Our client population is generally in the severe to profound MR category. Our goal was to create a program that could include individuals who have seizures and behavior disorders that would otherwise exclude them from participation due to the threat of injury to themselves or caregivers. We needed a program that did not require a long and elaborate element of training but would have immediate success. For these reasons, we utilized the treadmill, where the surface would move and the participant would automatically need to walk. There are bicycles being tested that may provide an alternative exercise modality.
We found pain perception and communication of needs an ever-present issue. Many of our clients appear to have a very high pain tolerance and are unable to verbalize complaints or concerns. To overcome this potentially dangerous situation, we choose dedicated and skilled personnel familiar with this population. Staff training in disabilities and wellness is strongly advised before attempting to initiate a program of this nature. Here, physical therapists do the initial assessments, monitor programs, and make necessary adjustments while trained physical therapy assistants implemented the routine sessions.
All individuals in our facility are referred by the primary care who provided medical approval Since we are a medically-based practice, we require a medical reason for inclusion into the program such as improving cardiovascular health, weight control, high lipid panel, etc. While general conditioning is strongly encouraged and a worthy outcome, if there is no need for a skilled physical therapy intervention, we prefer the program to be a part of the home routine. We provide guidelines, give suggestions, and help with the initiation of such a program, but require home staff to monitor and encourage regular participation.
Each client is scheduled for at least three evaluation sessions.
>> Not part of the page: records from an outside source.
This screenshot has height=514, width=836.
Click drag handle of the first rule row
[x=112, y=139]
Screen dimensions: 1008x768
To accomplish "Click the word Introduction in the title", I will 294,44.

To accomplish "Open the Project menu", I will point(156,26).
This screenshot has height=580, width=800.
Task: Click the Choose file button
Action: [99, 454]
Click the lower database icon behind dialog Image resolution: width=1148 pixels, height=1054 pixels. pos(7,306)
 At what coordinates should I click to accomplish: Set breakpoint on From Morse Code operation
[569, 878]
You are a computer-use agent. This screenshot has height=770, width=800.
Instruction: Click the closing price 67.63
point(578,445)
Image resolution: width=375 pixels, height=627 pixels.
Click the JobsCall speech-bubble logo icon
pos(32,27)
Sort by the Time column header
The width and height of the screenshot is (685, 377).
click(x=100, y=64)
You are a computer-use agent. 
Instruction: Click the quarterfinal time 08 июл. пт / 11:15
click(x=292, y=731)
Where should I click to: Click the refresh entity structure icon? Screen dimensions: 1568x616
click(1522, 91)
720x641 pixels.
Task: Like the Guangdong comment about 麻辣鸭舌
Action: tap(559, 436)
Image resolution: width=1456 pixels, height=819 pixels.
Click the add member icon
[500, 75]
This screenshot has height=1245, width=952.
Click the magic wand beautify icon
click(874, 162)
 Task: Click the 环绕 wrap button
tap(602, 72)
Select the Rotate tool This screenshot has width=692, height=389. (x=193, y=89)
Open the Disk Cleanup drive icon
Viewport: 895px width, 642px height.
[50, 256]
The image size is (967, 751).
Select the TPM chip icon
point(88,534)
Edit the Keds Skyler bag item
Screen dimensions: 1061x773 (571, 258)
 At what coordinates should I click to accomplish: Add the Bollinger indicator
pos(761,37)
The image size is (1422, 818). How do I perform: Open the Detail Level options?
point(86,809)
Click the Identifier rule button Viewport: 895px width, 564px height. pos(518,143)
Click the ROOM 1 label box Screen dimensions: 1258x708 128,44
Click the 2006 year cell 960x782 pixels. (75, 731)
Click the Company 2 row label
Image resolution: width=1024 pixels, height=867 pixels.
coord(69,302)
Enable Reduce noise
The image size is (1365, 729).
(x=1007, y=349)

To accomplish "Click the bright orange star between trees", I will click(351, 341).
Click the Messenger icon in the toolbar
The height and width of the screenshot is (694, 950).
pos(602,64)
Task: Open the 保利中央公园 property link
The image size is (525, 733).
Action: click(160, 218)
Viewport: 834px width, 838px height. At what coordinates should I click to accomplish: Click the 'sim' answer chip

The rationale for repeated assessments is to: a) obtain a good baseline for parameters of the program, including target heart rate range, speed, and grade of treadmill; b) have an opportunity to determine if a client who is apprehensive about being on the apparatus can learn to overcome his or her fear and comply with the program. (Likewise, repeated trials may show reasons for exclusion due to emergent client maladaptive behaviors with anticipation of the exercise protocol.); and c) provide us with multiple opportunities to determine the least restrictive guarding technique, either gait belt or sling suspension (to be discussed later).